L’EMDR (Eye Movement Desensitization Reprocessing), è uno strumento che trova largo utilizzo nel campo della psicoterapia, e in particolare nel trattamento dei traumi legati ad eventi particolari di cui il paziente abbia piena coscienza. Formulata verso la fine del anni ’80 dalla psicologa Francine Shapiro, questa metodologia è basata sull’idea che pensieri negativi, sensazioni e comportamenti siano il risultato di ricordi non processati correttamente, ed è considerata fra le terapie d’elezione per il Disturbo Post-Traumatico da Stress.
La terapia si basa sulla stimolazione oculare del paziente con movimenti ritmici oscillatori che il soggetto deve seguire con gli occhi, dopo i quali viene chiesto di ricordare le esperienze legate alle manifestazioni sintomatiche, in modo che il cervello abbia la possibilità di creare nuovi percorsi neurali per immagazzinare lo stesso ricordo, andando così a rimodulare la risposta fisiologica e diminuire il carico emotivo legato alla rievocazione dello stesso.
A seconda del grado di severità della patologia diagnosticata, il curante può consigliare al paziente di affiancare alla terapia cognitivo comportamentale e agli altri strumenti terapeutici un sostegno farmacologico. La terapia farmacologica psichiatrica si rivela non strettamente necessaria in una considerevole porzione di casi, ma viene soventemente suggerita per facilitare ed eventualmente abbreviare il percorso terapeutico.
I farmaci d’elezione variano per tipologia e dosaggio in base alla diagnosi e alla condizione del paziente. Nei casi in cui il soggetto abbia ricevuto una diagnosi di disturbo depressivo del tono umorale, l’opzione farmacologica più percorsa nella terapia psichiatrica è quella degli Inibitori Selettivi della Ricaptazione della Serotonina, dei composti che vanno ad rimodulare i pattern di utilizzo della serotonina per rallentarne lo “smaltimento” nel sistema nervoso centrale ed aumentare i livelli, favorendo quindi un miglioramento del tono dell’umore. Nel caso in cui il paziente mostri sintomi di un disturbo d’ansia, si potrà fare ricorso alle benzodiazepine, una classe di farmaci che esercita un’azione depressiva generalizzata a livello encefalico, favorendo quindi la distensione ed il rilassamento. Altre tipologie di farmaci utilizzati in ambito terapeutico sono gli antipsicotici, i neurolettici e i sedativi, che possono essere utilizzati anche in combinazione fra di loro nel caso in cui il curante lo ritenga necessario.
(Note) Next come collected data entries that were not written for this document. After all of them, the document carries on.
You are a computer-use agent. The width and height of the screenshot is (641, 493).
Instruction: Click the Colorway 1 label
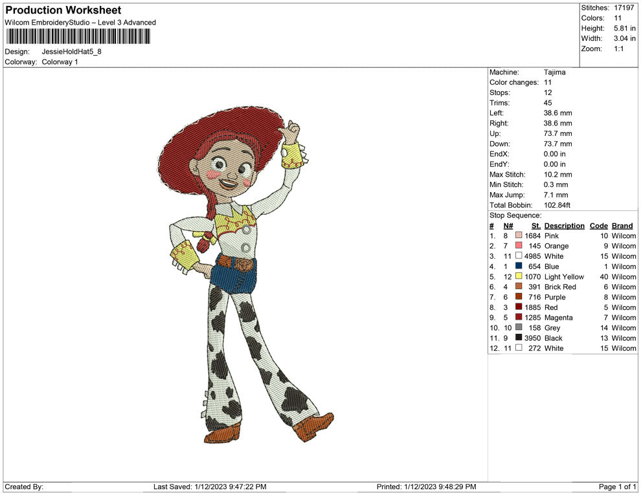tap(58, 61)
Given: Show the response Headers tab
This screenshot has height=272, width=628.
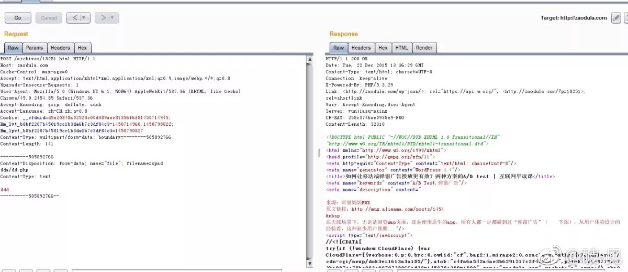Looking at the screenshot, I should point(361,48).
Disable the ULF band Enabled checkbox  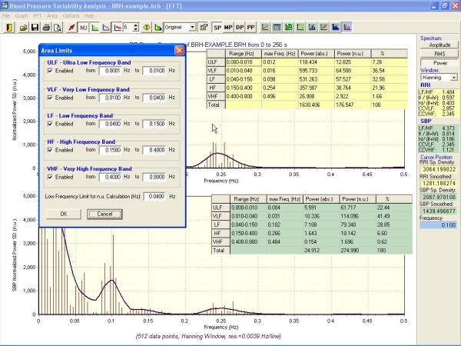click(49, 71)
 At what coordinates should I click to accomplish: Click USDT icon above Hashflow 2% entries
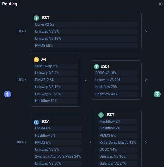[101, 115]
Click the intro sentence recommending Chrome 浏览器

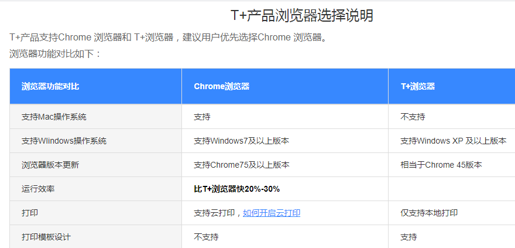pyautogui.click(x=169, y=38)
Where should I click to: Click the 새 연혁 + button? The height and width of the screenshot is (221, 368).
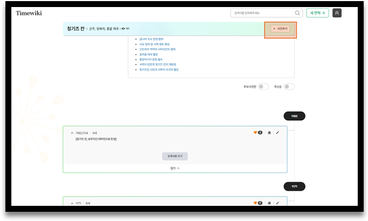coord(317,13)
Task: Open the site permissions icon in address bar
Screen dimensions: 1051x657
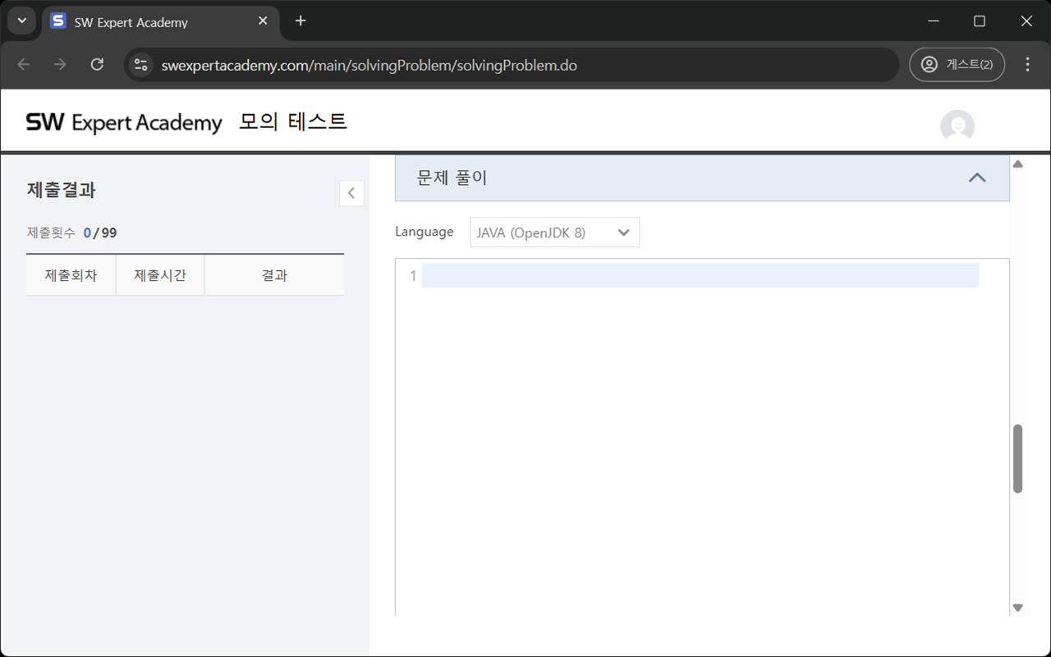Action: click(x=140, y=64)
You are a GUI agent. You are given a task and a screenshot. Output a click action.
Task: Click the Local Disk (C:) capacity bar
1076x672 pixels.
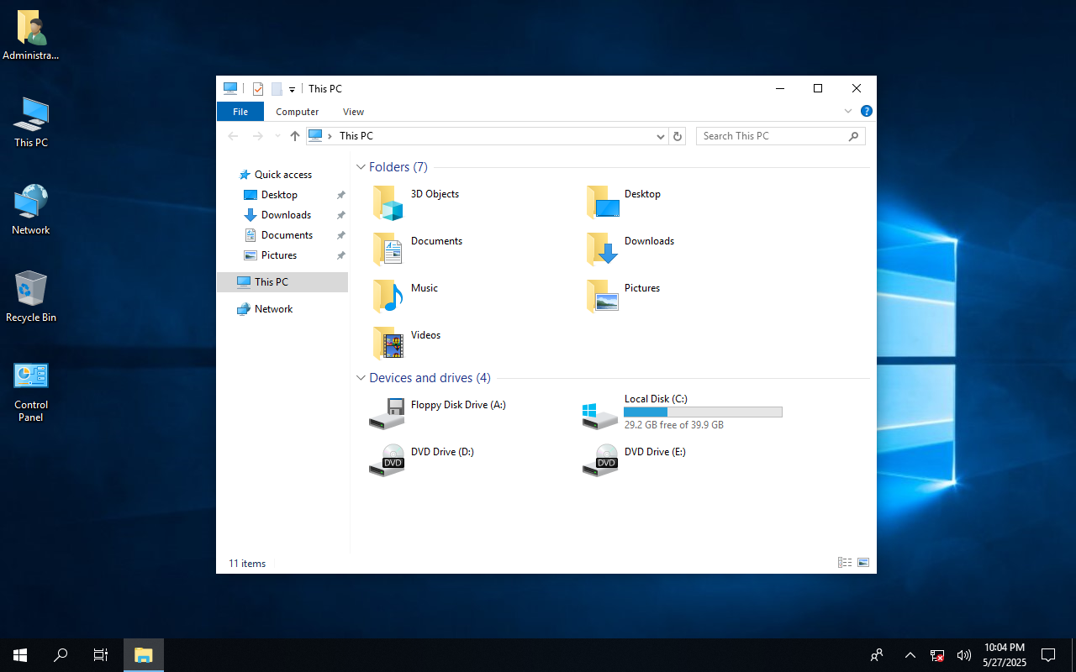(x=703, y=412)
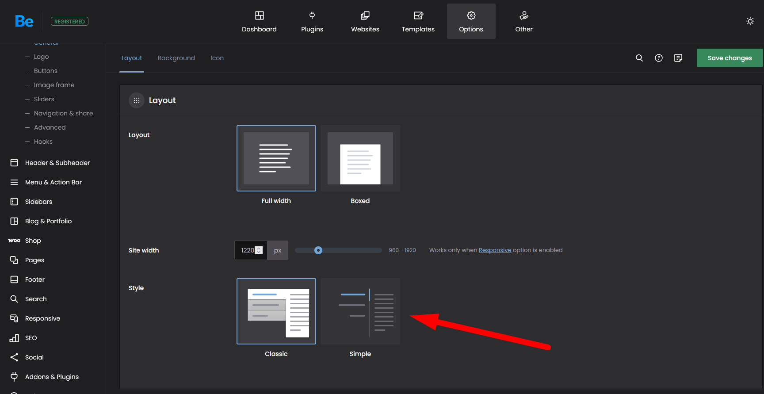Open the Plugins section

tap(312, 21)
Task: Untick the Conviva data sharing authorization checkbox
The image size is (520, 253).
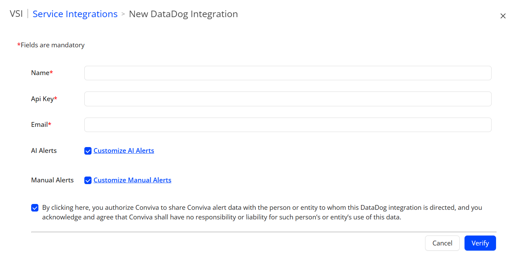Action: pos(35,208)
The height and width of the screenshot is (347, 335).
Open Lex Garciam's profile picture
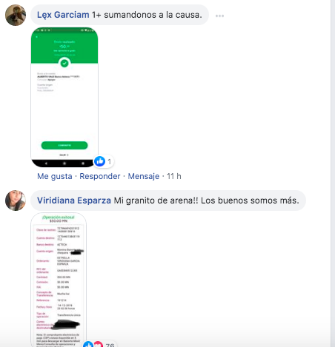point(16,16)
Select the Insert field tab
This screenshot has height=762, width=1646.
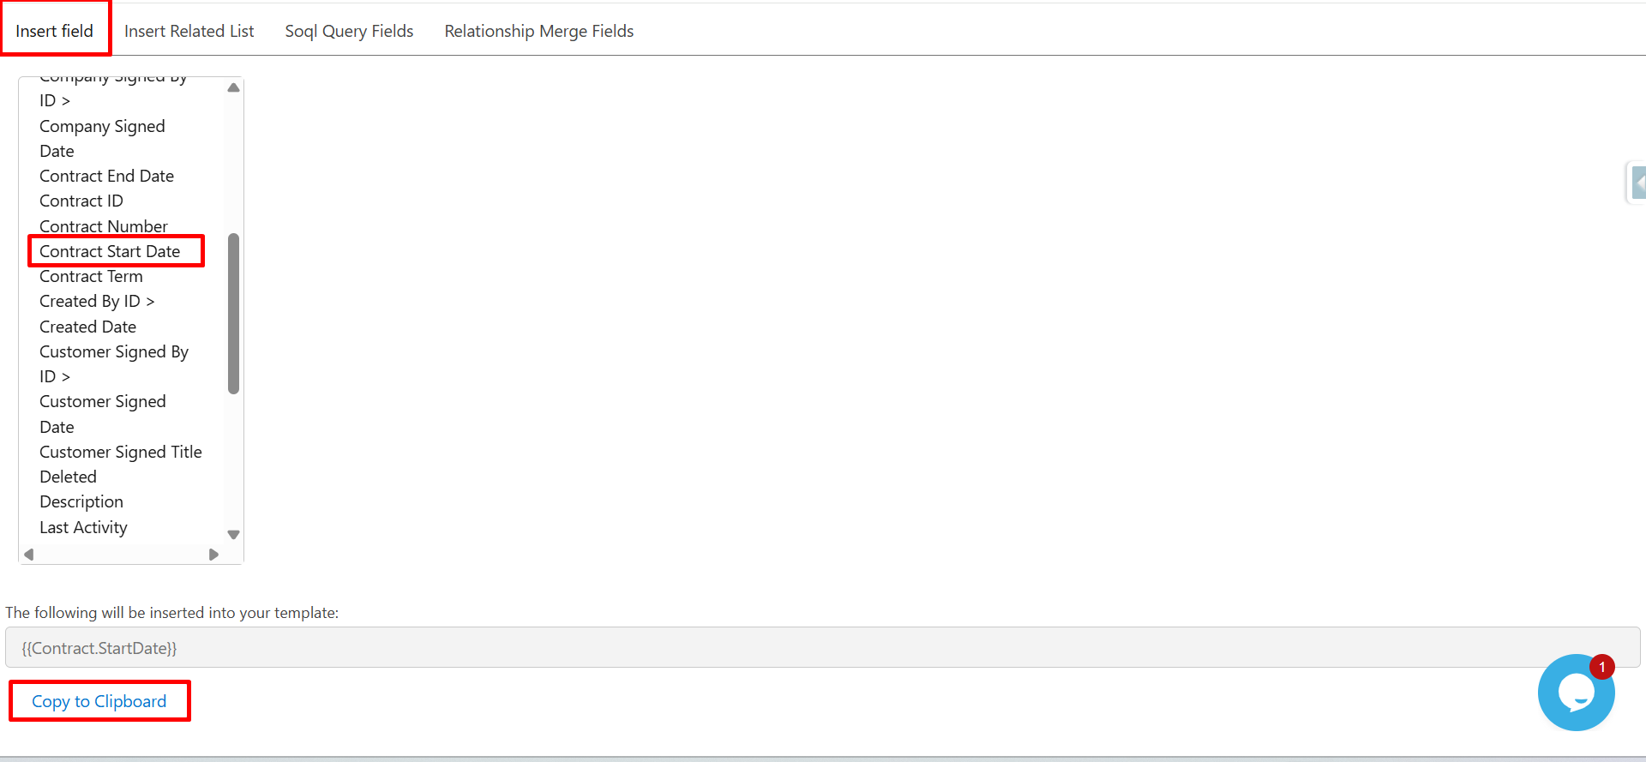(x=55, y=31)
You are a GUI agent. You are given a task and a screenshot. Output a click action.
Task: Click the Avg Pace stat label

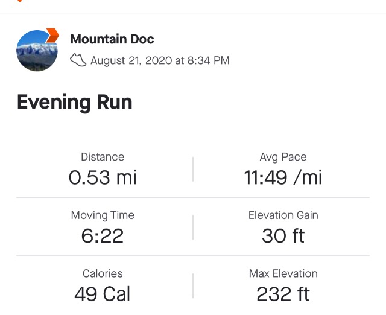283,157
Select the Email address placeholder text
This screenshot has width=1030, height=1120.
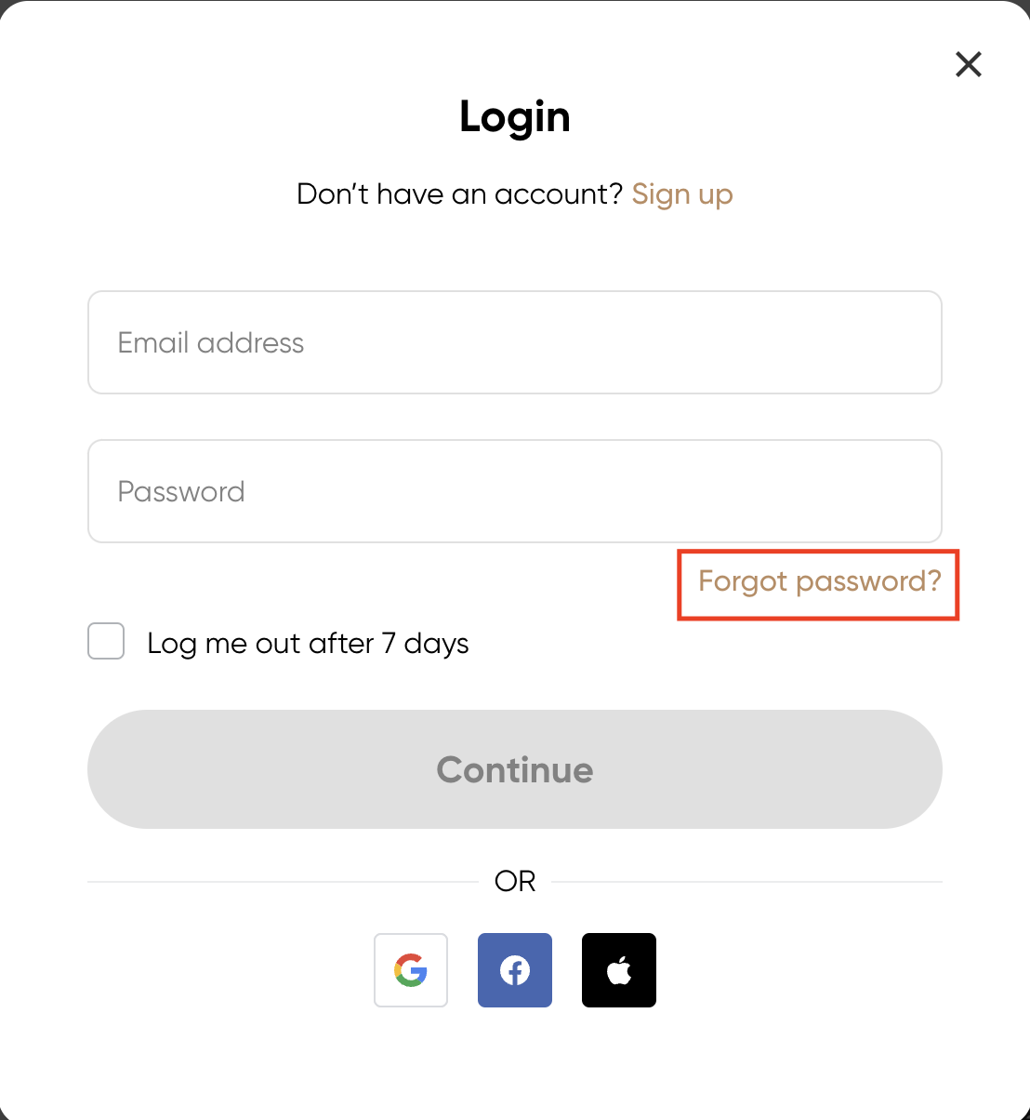(x=211, y=343)
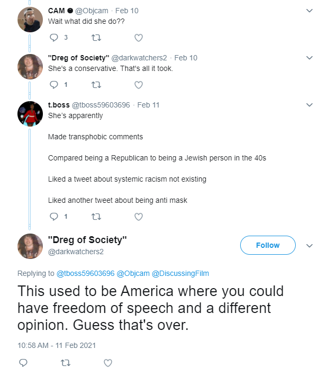Viewport: 328px width, 376px height.
Task: Retweet the "She's a conservative" tweet
Action: 96,85
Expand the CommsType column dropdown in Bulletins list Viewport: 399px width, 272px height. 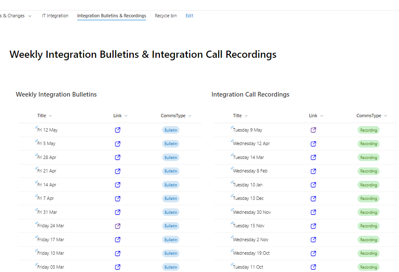click(190, 116)
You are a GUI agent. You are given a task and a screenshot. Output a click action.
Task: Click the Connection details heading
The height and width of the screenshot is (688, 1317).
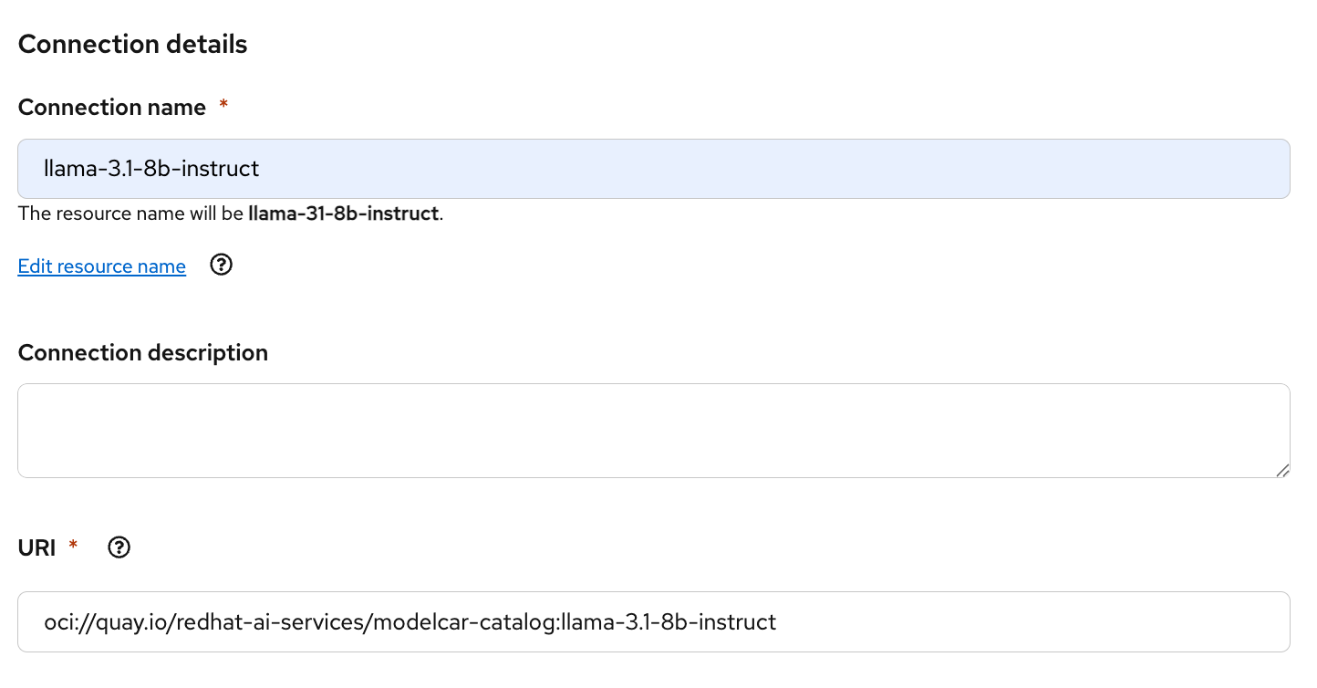tap(132, 44)
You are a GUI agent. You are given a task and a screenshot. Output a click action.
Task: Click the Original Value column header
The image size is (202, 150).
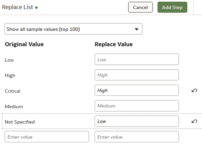click(24, 44)
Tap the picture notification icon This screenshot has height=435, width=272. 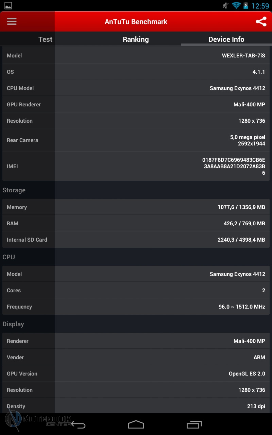coord(8,6)
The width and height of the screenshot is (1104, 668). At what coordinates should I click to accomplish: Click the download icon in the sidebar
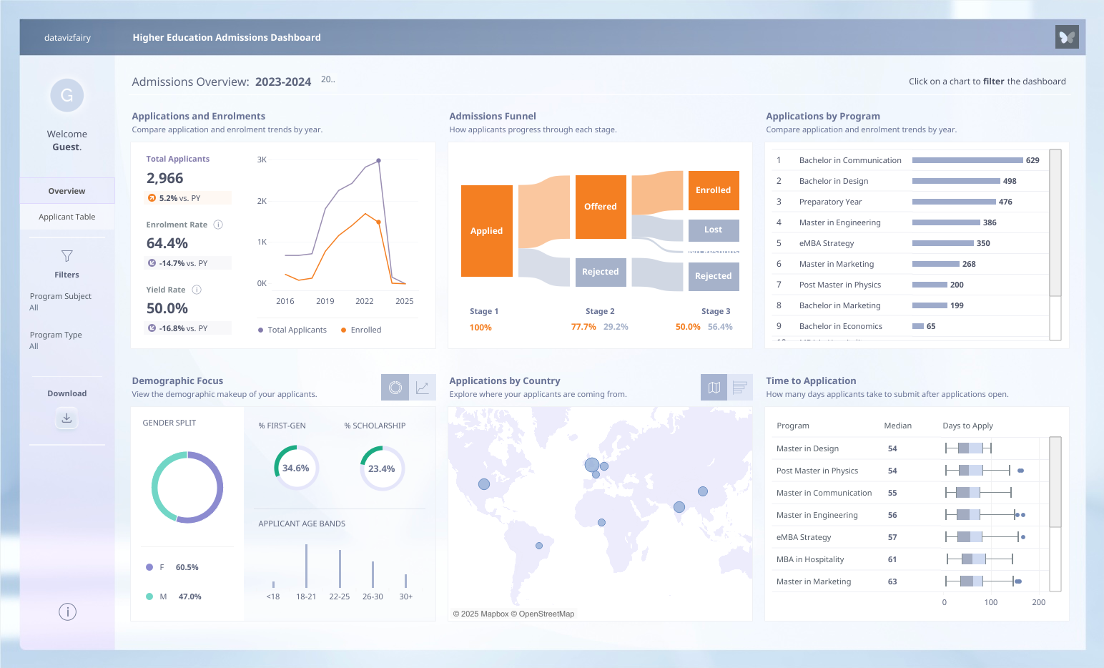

Il corpo e la mente sono elementi interconnessi che si influenzano a vicenda. Se è vero che i disturbi psicologici possono portare all’insorgenza di sintomi fisici, come disturbi gastrointestinali e sindromi algiche, rigidità muscolare ed acufene, problemi di vista e debolezza muscolare, nella pratica medica si verifica spesso l’opposto. I livelli ormonali e dei neurotrasmettitori a livello del Sistema Nervoso Centrale possono risentire sensibilmente di alcune patologie fisiologiche, che andando ad interferire con il normale equilibrio chimico del cervello possono facilitare lo sviluppo di una sintomatologia psichiatrica.
Situazioni di infiammazione cronica (come nel caso di alcune patologie dell’apparato gastrointestinale), disturbi della tiroide, malattie autoimmuni, renali ed epatiche, ma anche patologie neurologiche (come la sclerosi multipla), possono manifestarsi a livello psicologico e comportamentale con sintomi importanti. Non è raro, ad esempio, che uno stato infiammatorio a carico del tratto digestivo possa portare ad una scarsa assimilazione dei nutrienti necessari che ingeriamo con il cibo, un cui basso livello propizia indirettamente uno squilibrio psicologico. In ambito terapeutico, è importante escludere qualsiasi patologia fisiologica nel caso in cui il paziente si dimostri particolarmente resistente alla terapia.